At
Length The Chief Priest Of The Greeks, Accompanied (Of All People
In The World) By The Turkish Governor, Enters The Tomb.
After
this, there is a long pause, and then suddenly from out of the
small apertures on either side of the sepulchre there issue long,
shining flames.
The pilgrims now rush forward, madly struggling to
light their tapers at the holy fire. This is the dangerous moment,
and many lives are often lost.
The year before that of my going to Jerusalem, Ibrahim Pasha, from
some whim, or motive of policy, chose to witness the miracle. The
vast church was of course thronged, as it always is on that awful
day. It seems that the appearance of the fire was delayed for a
very long time, and that the growing frenzy of the people was
heightened by suspense. Many, too, had already sunk under the
effect of the heat and the stifling atmosphere, when at last the
fire flashed from the sepulchre. Then a terrible struggle ensued;
many sunk and were crushed. Ibrahim had taken his station in one
of the galleries, but now, feeling perhaps his brave blood warmed
by the sight and sound of such strife, he took upon himself to
quiet the people by his personal presence, and descended into the
body of the church with only a few guards. He had forced his way
into the midst of the dense crowd, when unhappily he fainted away;
his guards shrieked out, and the event instantly became known. A
body of soldiers recklessly forced their way through the crowd,
trampling over every obstacle that they might save the life of
their general. Nearly two hundred people were killed in the
struggle.
The following year, however, the Government took better measures
for the prevention of these calamities. I was not present at the
ceremony, having gone away from Jerusalem some time before, but I
afterwards returned into Palestine, and I then learned that the day
had passed off without any disturbance of a fatal kind. It is,
however, almost too much to expect that so many ministers of peace
can assemble without finding some occasion for strife, and in that
year a tribe of wild Bedouins became the subject of discord. These
men, it seems, led an Arab life in some of the desert tracts
bordering on the neighbourhood of Jerusalem, but were not connected
with any of the great ruling tribes. Some whim or notion of policy
had induced them to embrace Christianity; but they were grossly
ignorant of the rudiments of their adopted faith, and having no
priest with them in their desert, they had as little knowledge of
religious ceremonies as of religion itself.

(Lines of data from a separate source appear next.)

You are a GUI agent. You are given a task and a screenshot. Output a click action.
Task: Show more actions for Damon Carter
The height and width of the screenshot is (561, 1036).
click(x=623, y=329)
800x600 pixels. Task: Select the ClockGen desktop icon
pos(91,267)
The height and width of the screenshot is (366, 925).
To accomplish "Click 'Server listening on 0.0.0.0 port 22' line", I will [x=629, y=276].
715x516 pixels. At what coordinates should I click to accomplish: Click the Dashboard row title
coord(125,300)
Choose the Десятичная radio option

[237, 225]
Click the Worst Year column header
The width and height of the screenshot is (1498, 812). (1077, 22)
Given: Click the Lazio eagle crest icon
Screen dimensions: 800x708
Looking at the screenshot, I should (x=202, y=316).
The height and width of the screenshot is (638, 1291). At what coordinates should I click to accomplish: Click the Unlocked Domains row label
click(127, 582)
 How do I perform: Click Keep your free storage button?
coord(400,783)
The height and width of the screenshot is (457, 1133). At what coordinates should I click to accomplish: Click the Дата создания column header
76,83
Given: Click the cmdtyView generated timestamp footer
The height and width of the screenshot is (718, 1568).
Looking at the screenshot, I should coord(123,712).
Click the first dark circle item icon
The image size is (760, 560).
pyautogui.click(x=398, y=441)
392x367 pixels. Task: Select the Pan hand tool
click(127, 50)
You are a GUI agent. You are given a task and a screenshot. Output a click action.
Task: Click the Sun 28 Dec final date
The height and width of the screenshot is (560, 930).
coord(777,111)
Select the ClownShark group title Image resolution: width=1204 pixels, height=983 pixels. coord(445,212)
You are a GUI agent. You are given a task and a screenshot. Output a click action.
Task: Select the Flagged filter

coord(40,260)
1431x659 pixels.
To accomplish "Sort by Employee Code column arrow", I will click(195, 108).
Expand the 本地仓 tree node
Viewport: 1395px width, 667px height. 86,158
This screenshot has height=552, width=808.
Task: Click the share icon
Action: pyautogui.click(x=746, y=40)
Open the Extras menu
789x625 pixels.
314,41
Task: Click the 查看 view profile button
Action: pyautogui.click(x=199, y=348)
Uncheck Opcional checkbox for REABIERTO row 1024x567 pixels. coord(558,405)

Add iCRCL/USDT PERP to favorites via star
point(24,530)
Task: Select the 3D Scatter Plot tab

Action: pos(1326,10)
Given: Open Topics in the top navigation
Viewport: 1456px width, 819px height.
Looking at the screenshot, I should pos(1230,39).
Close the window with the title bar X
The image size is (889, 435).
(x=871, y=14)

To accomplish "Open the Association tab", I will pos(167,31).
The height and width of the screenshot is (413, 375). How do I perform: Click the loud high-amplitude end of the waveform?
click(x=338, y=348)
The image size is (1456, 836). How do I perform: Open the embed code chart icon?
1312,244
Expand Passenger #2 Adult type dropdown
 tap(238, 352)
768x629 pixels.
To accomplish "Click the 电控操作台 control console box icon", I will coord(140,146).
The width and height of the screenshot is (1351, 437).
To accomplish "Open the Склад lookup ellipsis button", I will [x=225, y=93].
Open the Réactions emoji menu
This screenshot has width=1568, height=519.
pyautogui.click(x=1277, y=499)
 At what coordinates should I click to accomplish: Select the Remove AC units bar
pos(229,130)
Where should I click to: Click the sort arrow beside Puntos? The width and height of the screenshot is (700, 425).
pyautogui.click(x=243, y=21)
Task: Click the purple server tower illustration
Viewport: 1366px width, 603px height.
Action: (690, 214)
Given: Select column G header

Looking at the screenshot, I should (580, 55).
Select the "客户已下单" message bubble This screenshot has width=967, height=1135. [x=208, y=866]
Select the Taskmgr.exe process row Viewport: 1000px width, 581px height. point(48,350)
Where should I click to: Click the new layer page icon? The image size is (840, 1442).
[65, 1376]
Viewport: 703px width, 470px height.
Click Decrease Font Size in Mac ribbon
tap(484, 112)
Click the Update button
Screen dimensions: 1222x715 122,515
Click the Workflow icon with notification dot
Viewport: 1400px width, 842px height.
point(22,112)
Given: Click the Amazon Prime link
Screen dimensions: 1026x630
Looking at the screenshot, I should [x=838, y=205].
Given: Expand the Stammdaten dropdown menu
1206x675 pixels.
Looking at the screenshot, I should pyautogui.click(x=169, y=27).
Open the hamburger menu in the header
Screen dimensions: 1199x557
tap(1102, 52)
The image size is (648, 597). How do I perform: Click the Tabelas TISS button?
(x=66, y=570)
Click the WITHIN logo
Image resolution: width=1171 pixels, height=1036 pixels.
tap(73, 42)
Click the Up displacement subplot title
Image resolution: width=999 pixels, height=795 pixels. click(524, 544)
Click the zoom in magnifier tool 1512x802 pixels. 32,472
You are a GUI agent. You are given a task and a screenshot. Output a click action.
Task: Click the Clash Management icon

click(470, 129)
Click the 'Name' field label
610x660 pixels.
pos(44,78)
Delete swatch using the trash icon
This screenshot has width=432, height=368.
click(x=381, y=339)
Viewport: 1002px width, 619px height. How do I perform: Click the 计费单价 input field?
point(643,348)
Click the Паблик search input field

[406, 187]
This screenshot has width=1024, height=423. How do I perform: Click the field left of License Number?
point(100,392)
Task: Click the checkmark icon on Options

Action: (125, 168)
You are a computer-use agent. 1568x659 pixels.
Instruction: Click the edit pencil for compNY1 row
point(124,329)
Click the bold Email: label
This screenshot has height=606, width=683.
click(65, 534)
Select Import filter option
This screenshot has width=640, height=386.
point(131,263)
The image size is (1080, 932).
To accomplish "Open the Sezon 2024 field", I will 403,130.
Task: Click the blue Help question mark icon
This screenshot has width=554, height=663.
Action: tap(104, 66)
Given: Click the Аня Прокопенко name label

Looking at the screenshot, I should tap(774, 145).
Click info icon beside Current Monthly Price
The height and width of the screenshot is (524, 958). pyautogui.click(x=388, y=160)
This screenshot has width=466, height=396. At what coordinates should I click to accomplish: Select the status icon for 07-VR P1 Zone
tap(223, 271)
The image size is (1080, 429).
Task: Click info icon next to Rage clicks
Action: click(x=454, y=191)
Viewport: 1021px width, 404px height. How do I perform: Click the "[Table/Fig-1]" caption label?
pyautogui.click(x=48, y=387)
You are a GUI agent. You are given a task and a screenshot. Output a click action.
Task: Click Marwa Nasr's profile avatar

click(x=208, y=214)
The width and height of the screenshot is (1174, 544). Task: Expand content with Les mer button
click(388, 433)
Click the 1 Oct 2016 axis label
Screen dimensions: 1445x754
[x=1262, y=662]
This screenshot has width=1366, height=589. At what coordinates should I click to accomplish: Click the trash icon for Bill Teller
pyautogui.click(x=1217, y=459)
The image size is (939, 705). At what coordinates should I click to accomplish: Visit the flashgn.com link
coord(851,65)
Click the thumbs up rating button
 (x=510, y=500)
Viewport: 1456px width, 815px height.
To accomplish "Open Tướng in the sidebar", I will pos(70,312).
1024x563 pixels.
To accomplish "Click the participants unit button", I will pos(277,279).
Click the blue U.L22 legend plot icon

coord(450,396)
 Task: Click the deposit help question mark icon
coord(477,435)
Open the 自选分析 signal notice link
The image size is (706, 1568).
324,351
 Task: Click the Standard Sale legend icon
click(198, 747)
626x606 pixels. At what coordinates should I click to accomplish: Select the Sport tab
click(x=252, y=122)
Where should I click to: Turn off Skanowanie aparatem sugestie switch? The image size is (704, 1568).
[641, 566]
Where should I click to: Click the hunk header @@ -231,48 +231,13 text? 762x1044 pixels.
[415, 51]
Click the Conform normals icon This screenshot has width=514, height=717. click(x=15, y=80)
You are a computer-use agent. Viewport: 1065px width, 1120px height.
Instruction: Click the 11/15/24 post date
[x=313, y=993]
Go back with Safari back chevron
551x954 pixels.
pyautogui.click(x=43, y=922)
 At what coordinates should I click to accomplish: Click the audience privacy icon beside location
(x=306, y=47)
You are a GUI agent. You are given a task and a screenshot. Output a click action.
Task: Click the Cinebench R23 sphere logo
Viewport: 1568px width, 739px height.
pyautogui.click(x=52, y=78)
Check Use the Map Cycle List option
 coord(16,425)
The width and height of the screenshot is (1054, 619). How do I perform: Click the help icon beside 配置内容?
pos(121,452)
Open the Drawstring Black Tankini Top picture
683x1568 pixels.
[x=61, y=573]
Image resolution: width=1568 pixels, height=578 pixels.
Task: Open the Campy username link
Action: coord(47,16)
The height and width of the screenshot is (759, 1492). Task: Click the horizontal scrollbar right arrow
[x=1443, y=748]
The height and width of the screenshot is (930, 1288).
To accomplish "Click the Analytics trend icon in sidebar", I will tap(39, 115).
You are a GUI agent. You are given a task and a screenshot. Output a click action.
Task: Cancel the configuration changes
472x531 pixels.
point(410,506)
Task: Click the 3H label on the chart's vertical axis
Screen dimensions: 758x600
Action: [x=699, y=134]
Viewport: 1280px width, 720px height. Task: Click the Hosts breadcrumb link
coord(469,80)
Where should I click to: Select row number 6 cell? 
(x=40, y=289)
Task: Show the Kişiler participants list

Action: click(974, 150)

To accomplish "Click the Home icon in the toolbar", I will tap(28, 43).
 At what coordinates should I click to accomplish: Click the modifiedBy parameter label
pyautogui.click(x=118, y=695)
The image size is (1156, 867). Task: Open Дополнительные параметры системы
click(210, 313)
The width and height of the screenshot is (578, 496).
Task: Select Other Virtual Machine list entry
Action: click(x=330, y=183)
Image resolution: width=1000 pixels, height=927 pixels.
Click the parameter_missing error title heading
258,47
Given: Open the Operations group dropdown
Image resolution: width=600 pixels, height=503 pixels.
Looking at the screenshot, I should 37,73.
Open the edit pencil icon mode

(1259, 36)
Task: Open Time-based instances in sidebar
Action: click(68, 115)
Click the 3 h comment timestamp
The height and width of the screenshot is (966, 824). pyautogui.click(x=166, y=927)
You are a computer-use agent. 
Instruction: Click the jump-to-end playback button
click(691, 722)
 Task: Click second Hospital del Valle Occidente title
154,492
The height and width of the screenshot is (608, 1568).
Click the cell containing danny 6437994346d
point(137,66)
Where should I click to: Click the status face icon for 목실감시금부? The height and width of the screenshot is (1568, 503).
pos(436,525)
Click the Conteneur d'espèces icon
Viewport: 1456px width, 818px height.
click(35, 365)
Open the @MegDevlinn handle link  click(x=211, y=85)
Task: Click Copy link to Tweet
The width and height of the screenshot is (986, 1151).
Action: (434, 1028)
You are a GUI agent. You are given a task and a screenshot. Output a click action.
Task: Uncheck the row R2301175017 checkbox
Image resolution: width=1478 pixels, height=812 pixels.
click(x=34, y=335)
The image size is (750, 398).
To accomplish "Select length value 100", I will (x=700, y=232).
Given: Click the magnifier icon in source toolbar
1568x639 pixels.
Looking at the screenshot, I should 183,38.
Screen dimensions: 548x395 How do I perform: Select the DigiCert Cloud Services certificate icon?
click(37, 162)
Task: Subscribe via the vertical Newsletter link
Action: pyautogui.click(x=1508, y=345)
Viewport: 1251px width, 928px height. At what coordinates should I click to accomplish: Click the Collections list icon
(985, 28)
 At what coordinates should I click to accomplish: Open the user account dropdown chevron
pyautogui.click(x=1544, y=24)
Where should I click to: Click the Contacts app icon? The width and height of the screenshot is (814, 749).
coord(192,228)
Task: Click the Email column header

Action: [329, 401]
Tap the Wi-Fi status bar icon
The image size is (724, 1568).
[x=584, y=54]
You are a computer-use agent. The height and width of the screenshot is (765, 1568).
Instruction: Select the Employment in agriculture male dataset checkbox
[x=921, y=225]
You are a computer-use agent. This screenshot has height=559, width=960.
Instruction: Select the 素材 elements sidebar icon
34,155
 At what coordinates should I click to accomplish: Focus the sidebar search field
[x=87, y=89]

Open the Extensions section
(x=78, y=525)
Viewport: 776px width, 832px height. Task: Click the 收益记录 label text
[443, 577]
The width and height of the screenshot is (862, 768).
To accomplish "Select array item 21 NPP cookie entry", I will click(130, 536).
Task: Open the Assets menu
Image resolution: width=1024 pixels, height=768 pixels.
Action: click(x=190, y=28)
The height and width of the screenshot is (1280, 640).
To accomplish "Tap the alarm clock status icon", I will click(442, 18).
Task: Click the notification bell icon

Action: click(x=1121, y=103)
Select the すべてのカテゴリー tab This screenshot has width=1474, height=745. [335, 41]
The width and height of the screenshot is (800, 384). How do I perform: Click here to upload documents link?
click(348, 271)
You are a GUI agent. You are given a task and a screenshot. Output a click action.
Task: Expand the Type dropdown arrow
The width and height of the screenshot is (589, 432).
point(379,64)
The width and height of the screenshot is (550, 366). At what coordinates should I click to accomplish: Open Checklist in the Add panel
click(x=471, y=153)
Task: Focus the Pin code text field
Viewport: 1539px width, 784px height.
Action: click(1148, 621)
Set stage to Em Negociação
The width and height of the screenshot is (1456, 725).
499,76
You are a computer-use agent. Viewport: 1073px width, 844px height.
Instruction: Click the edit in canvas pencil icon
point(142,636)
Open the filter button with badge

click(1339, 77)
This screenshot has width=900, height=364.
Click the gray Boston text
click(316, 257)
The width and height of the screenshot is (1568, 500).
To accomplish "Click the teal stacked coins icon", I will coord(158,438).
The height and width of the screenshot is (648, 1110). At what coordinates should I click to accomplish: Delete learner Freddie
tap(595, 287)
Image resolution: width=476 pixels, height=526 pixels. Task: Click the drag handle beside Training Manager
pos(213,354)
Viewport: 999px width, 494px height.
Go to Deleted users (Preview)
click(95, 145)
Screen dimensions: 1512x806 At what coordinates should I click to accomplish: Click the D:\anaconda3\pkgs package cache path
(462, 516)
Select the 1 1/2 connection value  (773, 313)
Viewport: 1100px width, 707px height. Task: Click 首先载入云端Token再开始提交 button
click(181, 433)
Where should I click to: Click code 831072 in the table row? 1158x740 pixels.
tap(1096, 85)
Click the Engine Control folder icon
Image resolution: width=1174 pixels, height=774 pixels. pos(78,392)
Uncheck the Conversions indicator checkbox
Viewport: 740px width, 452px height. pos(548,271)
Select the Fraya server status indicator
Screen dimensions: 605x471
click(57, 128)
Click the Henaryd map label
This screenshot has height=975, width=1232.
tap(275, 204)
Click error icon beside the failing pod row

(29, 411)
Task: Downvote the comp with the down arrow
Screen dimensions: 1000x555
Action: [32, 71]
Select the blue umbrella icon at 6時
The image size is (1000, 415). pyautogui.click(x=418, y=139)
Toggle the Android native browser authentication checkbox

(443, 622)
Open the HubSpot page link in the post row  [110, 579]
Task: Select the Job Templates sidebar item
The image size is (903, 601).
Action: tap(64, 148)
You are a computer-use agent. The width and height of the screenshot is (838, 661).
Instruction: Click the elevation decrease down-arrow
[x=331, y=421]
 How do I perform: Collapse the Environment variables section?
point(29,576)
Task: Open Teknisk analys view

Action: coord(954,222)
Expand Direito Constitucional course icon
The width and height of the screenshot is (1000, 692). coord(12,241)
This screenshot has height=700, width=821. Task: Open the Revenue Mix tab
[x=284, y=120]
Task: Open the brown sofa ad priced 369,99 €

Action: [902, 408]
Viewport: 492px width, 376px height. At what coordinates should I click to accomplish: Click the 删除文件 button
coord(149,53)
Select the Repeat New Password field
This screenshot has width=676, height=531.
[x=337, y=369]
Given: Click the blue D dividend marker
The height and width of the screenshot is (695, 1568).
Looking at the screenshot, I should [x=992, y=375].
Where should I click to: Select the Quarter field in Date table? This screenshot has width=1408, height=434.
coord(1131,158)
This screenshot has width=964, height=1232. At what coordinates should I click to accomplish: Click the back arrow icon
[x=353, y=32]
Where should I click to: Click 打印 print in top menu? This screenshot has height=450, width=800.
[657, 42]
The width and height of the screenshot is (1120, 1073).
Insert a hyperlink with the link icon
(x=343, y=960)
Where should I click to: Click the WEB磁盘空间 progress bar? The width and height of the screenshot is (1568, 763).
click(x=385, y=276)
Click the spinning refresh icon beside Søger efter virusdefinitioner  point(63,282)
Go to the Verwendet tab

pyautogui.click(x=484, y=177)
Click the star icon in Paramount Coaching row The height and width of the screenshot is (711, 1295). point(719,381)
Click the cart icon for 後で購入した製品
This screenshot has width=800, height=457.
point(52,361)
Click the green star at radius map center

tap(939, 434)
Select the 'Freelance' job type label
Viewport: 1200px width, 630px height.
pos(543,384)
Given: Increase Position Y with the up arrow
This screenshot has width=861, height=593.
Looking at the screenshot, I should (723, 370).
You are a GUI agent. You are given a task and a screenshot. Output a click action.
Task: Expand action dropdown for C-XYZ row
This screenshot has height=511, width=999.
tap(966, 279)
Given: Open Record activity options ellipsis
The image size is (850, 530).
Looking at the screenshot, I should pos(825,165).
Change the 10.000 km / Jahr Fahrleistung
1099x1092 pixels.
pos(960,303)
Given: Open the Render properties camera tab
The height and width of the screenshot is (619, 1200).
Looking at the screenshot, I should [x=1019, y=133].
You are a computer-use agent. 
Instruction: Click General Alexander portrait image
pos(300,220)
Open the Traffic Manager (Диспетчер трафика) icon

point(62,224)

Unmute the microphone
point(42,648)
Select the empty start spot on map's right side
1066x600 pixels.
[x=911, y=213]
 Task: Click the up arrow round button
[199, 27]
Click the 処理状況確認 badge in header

They were not even
capable of conducting themselves in a place of worship with
ordinary decorum, but would interrupt the service with scandalous
cries and warlike shouts. Such is the account the Latins give of
them, but I have never heard the other side of the question. These
wild fellows, notwithstanding their entire ignorance of all
religion, are yet claimed by the Greeks, not only as proselytes who
have embraced Christianity generally, but as converts to the
particular doctrines and practice of their Church.